Method: The double-differential cross section for the ${}^{45}\mathrm{Sc}(t,{}^3\mathrm{He}+\gamma )$ reaction was measured using the NSCL Coupled-Cyclotron Facility at $115\mathrm{MeV}/u$. Gamow-Teller contributions to the excitation-energy spectra were extracted by means of a multipole-decomposition analysis. $\gamma$ rays emitted due to the deexcitation of ${}^{45}\mathrm{Ca}$ were measured using GRETINA to allow for the extraction of Gamow-Teller strengths from very weak transitions at low excitation energies.

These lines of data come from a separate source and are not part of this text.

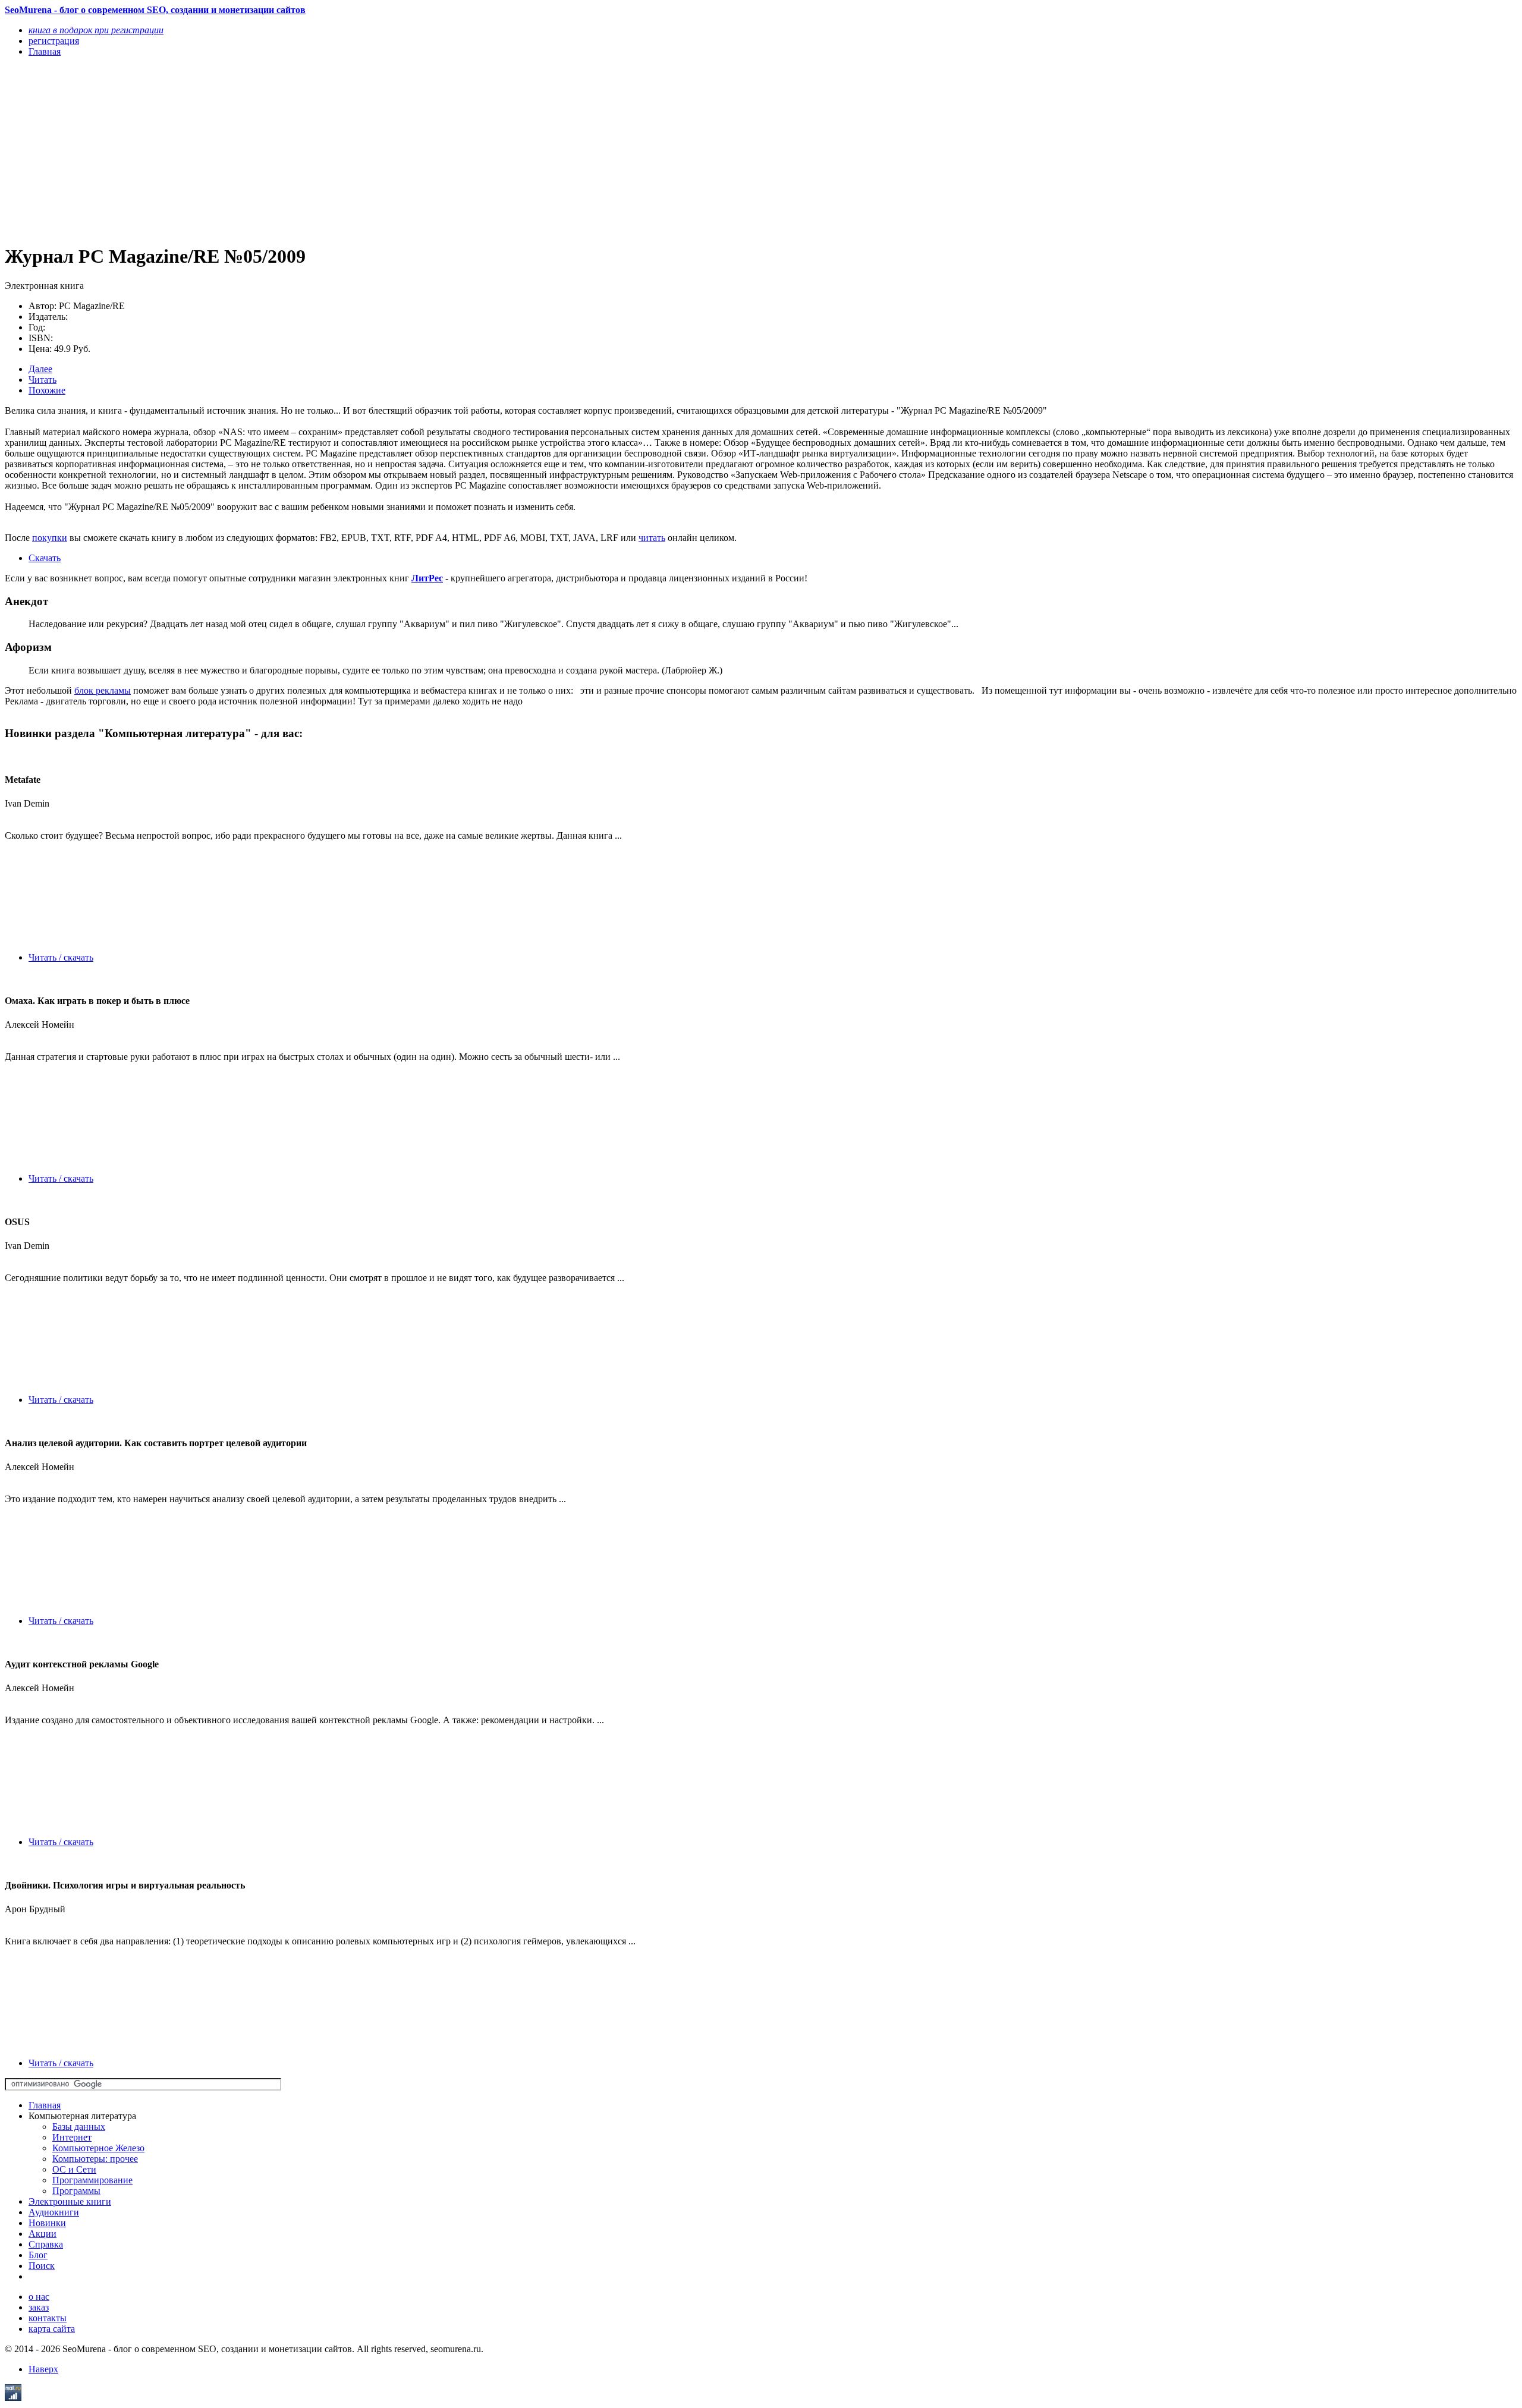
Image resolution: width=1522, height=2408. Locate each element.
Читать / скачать (61, 957)
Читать (42, 379)
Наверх (43, 2369)
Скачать (45, 558)
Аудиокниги (54, 2212)
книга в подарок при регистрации (96, 30)
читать (652, 538)
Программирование (92, 2180)
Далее (40, 369)
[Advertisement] (361, 150)
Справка (46, 2244)
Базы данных (78, 2126)
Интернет (72, 2137)
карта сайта (52, 2329)
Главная (45, 2105)
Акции (42, 2233)
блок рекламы (102, 690)
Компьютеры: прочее (95, 2159)
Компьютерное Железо (98, 2148)
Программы (76, 2191)
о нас (39, 2296)
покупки (49, 538)
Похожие (47, 390)
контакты (48, 2318)
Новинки (47, 2223)
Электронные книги (70, 2201)
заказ (39, 2307)
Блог (38, 2255)
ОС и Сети (74, 2169)
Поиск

Results: Gamow-Teller transition strengths to ${}^{45}\mathrm{Ca}$ were extracted up to an excitation energy of 20 MeV, and that to the first excited state in ${}^{45}\mathrm{Ca}$ at 174 keV was extracted from the $\gamma$-ray measurement, which, even though weak, is important for the astrophysical applications and dominates under certain stellar conditions. Shell-model calculations performed in the pf shell-model space with the GXPF1A, KB3G, and FPD6 interactions did not reproduce the experimental Gamow-Teller strength distribution, and a calculation using the quasiparticle random phase approximation that is often used in astrophysical simulations also could not reproduce the experimental strength distribution.

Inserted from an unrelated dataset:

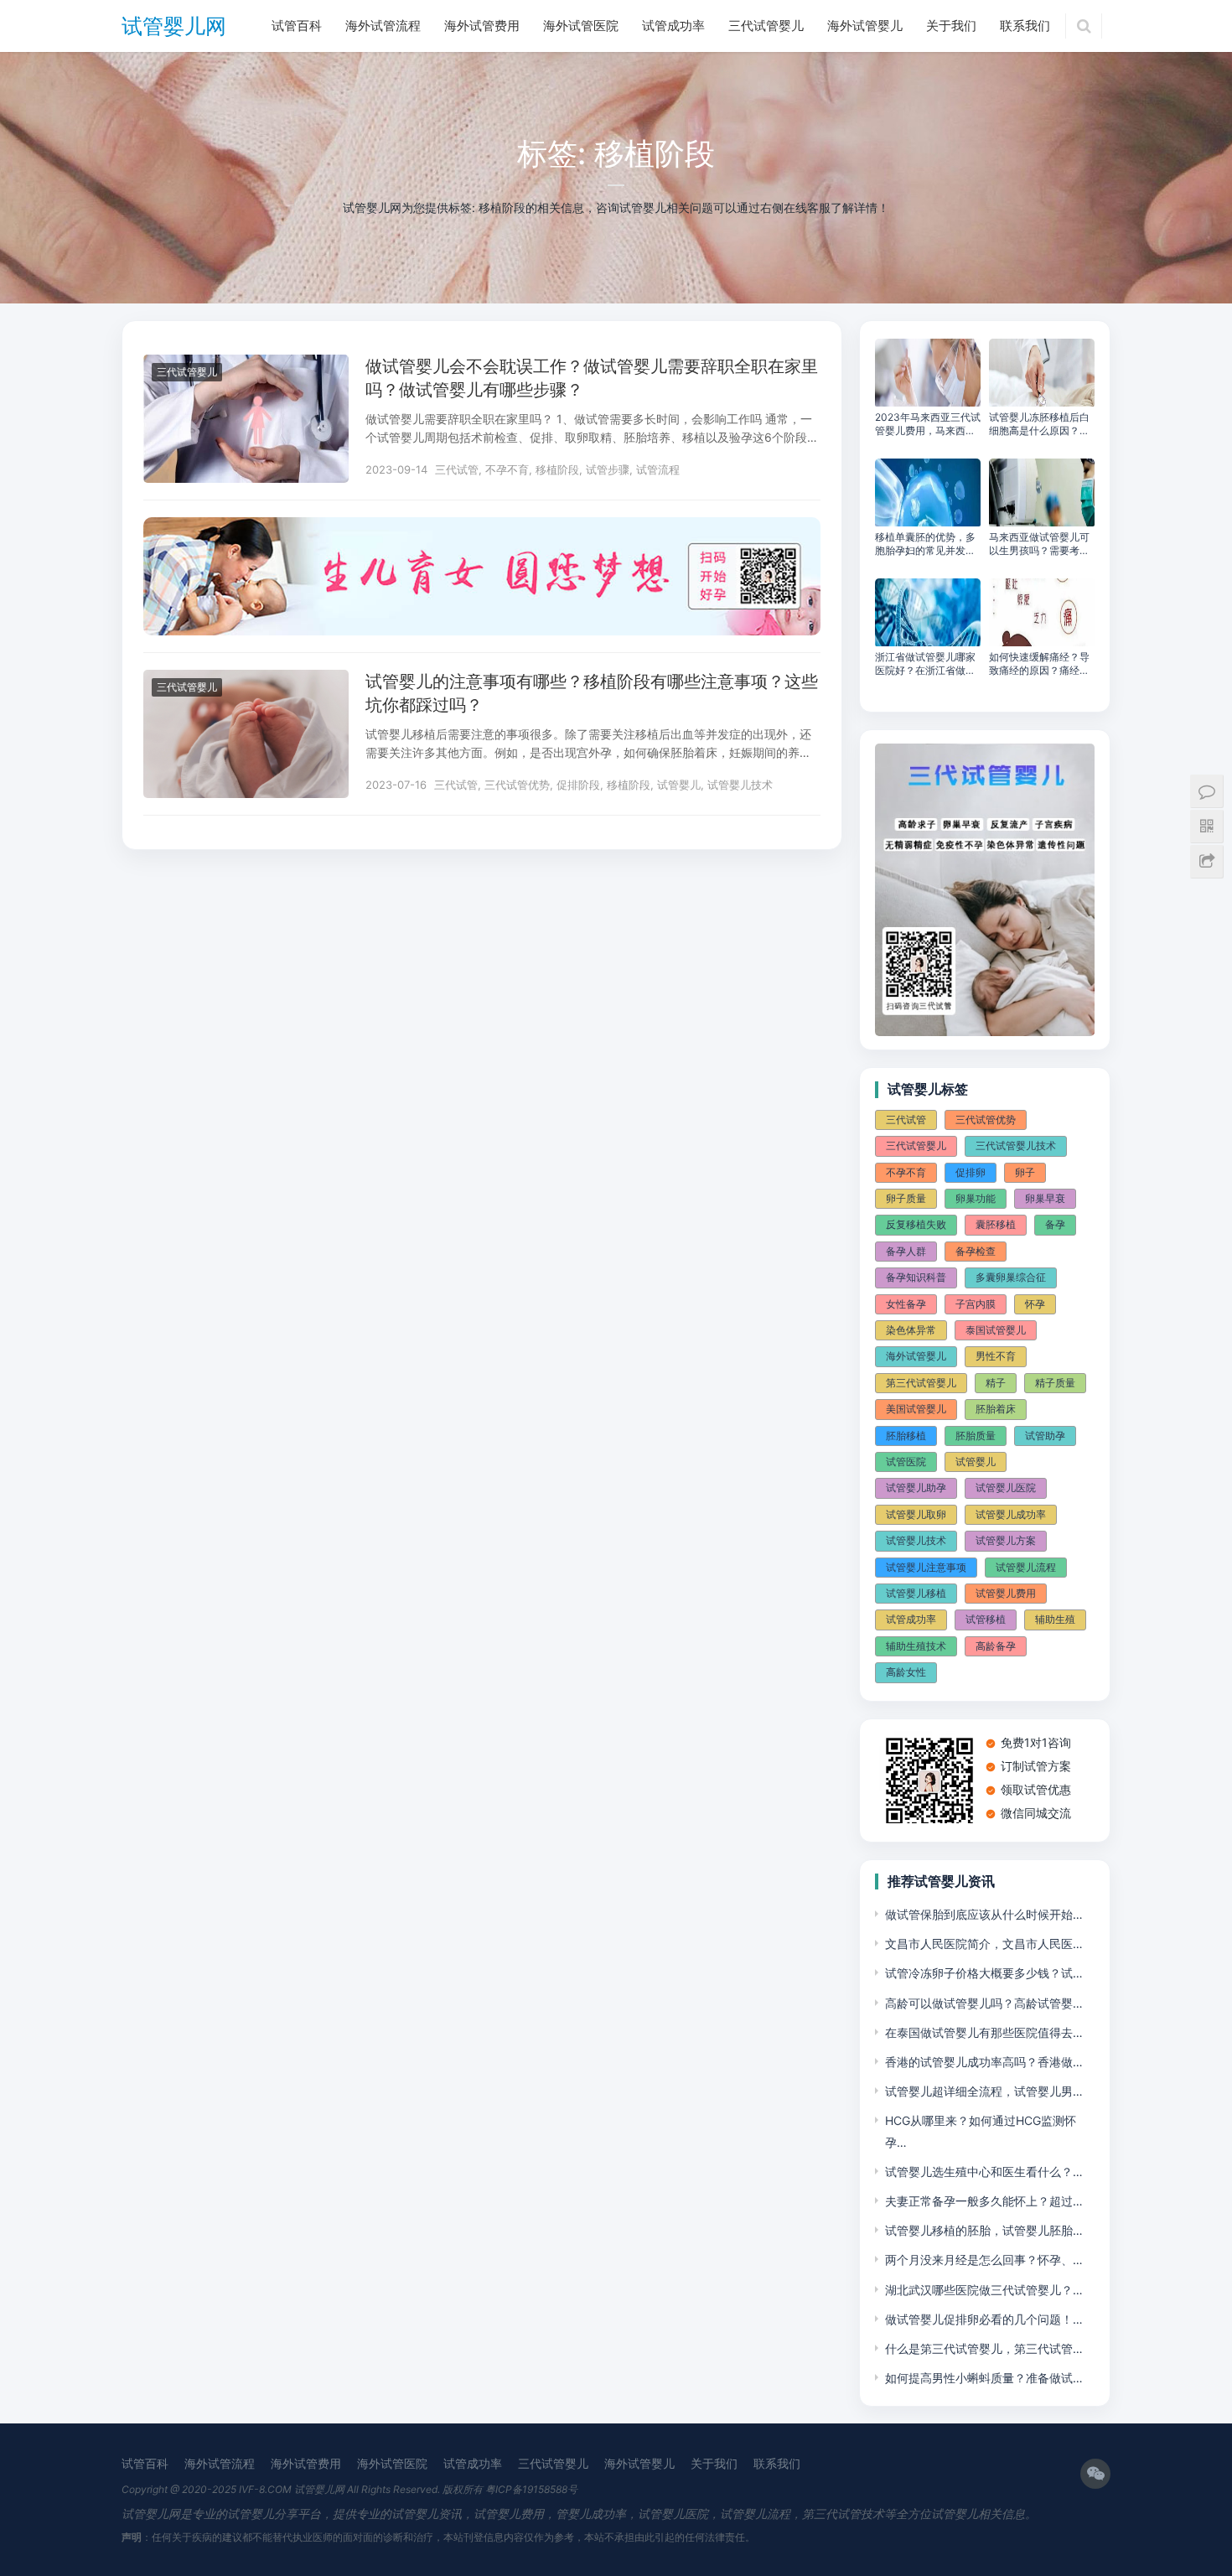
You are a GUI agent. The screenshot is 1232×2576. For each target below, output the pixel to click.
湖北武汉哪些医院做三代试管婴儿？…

Conclusions: Theoretical models aimed at describing Gamow-Teller transition strengths from nuclei in the lower pf shell for the purpose of estimating electron-capture rates for astrophysical simulations require further development. The likely cause for the relatively poor performance of the shell-model theory is the influence of intruder configurations from the sd shell. The combination of charge-exchange experiments at intermediate beam energy and high-resolution $\gamma$-ray detection provides a powerful technique to identify weak transitions to low-lying final states that are nearly impossible to identify without the coincidences. Identification of these weak low-lying transitions is important for providing accurate electron-capture rates for astrophysical simulations.

Figure 1

(Left) Double-differential cross section spectra for the ${}^{45}\mathrm{Sc}(t,{}^3\mathrm{He})$ reaction at various scattering angles. The error bars denote the statistical uncertainty only. The histograms also show the results from the multipole-decomposition analysis (MDA). (Right) Representative angular distributions at $E_{\mathrm{x}}=6.5$ and $15.3\mathrm{MeV}$ including the results from the MDA.

Figure 2

(a) $B\left(\mathrm{GT}\right)$ distribution extracted in the MDA of the ${}^{45}\mathrm{Sc}(t,{}^3\mathrm{He})$ data. The error bars denote the statistical and systematic uncertainties. The $B\left(\mathrm{GT}\right)$ distribution extracted from the $(n,p)$ data at 198 MeV [24] is also shown for comparison. (b) $B\left(\mathrm{GT}\right)$ distribution from the $(t,{}^3\mathrm{He})$ data is compared with the SM calculations with the GXPF1A, KB3G, and FPD6 interactions and with the QRPA calculation smeared with the experimental resolution. The results from the QRPA calculation are divided by a factor of 3. (c) Cumulative sum of the $B\left(\mathrm{GT}\right)$ distribution from the $(t,{}^3\mathrm{He})$ data and those from the theoretical calculations.

Figure 3

(a) $E_{\gamma }$ vs $E_{\mathrm{x}}\left({}^{45}\mathrm{Ca}\right)$. The $E_{\gamma }=E_{\mathrm{x}}$ line is shown, and the proton $\left(S_p\right)$ and neutron $\left(S_n\right)$ separation energies are also indicated. (b) A projection of (a) onto the $E_{\gamma }$ axis, gated on $E_{\mathrm{x}}\left({}^{45}\mathrm{Ca}\right)$ around $174\mathrm{keV}$ as indicated by the box in (a). The inset shows a schematic decay diagram of the 174-keV state. (c) $E_{\gamma }$ spectrum gated on $E_{\mathrm{x}}>8\mathrm{MeV}$. The selected region is indicated by the dashed rectangle in (a). The known $\gamma$-ray energies [47] are indicated, with the matched peaks shown by arrows.

Figure 4

(a) EC rates on ${}^{45}\mathrm{Ca}$ at $\rho Y_e={10}^7\mathrm{g}/{\mathrm{cm}}^3$ as a function of stellar temperatures. The shaded band denotes the EC rate based on the experimental GT strengths (including uncertainties), whereas the dotted and solid lines only represents the EC into the ground and 174-keV states, respectively. The total rates based on the SM (GXPF1A, KB3G, and FPD6) and QRPA calculations are also shown. (b) Same as the one on the top, but at $\rho Y_e={10}^9\mathrm{g}/{\mathrm{cm}}^3$.